→ THE TASK:
Repeat exactly, and only, the lines of the entries below from the one with "You are a computer-use agent. Viewport: 1304px" through the one with "Viewport: 1326px width, 896px height.", both ends included.

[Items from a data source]
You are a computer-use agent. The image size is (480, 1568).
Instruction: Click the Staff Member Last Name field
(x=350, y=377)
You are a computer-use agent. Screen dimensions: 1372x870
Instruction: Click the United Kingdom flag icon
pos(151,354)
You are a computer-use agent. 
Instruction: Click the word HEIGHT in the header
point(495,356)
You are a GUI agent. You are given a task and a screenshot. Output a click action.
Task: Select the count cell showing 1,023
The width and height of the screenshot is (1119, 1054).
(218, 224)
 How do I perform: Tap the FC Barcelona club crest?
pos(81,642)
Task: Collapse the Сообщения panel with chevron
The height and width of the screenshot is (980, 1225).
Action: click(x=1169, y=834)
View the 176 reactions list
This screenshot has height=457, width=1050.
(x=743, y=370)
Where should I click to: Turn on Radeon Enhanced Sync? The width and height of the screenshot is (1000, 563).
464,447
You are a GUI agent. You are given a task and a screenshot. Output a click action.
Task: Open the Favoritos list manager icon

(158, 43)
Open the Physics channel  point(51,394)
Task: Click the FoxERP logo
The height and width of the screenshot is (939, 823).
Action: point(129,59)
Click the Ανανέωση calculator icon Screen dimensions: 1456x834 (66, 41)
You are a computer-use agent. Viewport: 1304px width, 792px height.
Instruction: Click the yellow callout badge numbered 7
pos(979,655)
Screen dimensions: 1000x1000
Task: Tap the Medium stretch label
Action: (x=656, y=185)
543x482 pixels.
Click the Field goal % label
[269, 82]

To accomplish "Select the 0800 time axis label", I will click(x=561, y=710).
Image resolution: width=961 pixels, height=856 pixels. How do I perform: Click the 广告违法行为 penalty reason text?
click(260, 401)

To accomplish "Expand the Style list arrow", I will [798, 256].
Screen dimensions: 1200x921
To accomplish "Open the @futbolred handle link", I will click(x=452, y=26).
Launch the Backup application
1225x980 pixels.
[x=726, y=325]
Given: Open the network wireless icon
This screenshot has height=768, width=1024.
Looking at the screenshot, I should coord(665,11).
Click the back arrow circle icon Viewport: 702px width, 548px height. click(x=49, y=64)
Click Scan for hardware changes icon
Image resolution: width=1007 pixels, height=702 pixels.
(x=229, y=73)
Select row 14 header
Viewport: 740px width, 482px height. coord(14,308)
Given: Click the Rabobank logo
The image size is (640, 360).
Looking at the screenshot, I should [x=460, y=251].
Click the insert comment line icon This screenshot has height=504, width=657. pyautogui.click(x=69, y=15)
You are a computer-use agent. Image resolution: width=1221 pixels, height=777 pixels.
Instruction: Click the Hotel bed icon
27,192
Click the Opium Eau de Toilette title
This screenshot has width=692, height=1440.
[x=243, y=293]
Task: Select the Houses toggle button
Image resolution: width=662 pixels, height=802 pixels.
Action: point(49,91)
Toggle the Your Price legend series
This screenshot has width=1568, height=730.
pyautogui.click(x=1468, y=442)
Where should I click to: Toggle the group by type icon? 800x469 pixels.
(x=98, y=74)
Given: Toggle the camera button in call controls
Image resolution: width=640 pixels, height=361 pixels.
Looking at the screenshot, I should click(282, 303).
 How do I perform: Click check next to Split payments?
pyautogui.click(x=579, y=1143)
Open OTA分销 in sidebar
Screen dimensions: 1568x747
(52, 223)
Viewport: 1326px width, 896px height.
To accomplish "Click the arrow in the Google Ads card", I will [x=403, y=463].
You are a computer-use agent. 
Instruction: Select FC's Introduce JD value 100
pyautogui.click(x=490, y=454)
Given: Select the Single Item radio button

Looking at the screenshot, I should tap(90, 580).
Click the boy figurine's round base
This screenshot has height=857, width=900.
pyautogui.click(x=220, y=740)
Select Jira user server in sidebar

→ THE COMPLETED TASK:
You are a computer-use agent. Viewport: 1304px width, 792px height.
Instruction: Click the yellow callout badge numbered 7
pos(979,655)
Screen dimensions: 1000x1000
Task: Tap the Medium stretch label
Action: (x=656, y=185)
543x482 pixels.
Click the Field goal % label
[269, 82]

To accomplish "Select the 0800 time axis label", I will click(x=561, y=710).
Image resolution: width=961 pixels, height=856 pixels. How do I perform: Click the 广告违法行为 penalty reason text?
click(260, 401)

To accomplish "Expand the Style list arrow", I will [798, 256].
Screen dimensions: 1200x921
To accomplish "Open the @futbolred handle link", I will click(x=452, y=26).
Launch the Backup application
1225x980 pixels.
[x=726, y=325]
Given: Open the network wireless icon
This screenshot has height=768, width=1024.
Looking at the screenshot, I should coord(665,11).
Click the back arrow circle icon Viewport: 702px width, 548px height. click(x=49, y=64)
Click Scan for hardware changes icon
Image resolution: width=1007 pixels, height=702 pixels.
(x=229, y=73)
Select row 14 header
Viewport: 740px width, 482px height. coord(14,308)
Given: Click the Rabobank logo
The image size is (640, 360).
Looking at the screenshot, I should [x=460, y=251].
Click the insert comment line icon This screenshot has height=504, width=657. pyautogui.click(x=69, y=15)
You are a computer-use agent. Image resolution: width=1221 pixels, height=777 pixels.
Instruction: Click the Hotel bed icon
27,192
Click the Opium Eau de Toilette title
This screenshot has width=692, height=1440.
[x=243, y=293]
Task: Select the Houses toggle button
Image resolution: width=662 pixels, height=802 pixels.
Action: point(49,91)
Toggle the Your Price legend series
This screenshot has width=1568, height=730.
pyautogui.click(x=1468, y=442)
Where should I click to: Toggle the group by type icon? 800x469 pixels.
(x=98, y=74)
Given: Toggle the camera button in call controls
Image resolution: width=640 pixels, height=361 pixels.
Looking at the screenshot, I should click(282, 303).
 How do I perform: Click check next to Split payments?
pyautogui.click(x=579, y=1143)
Open OTA分销 in sidebar
Screen dimensions: 1568x747
(52, 223)
Viewport: 1326px width, 896px height.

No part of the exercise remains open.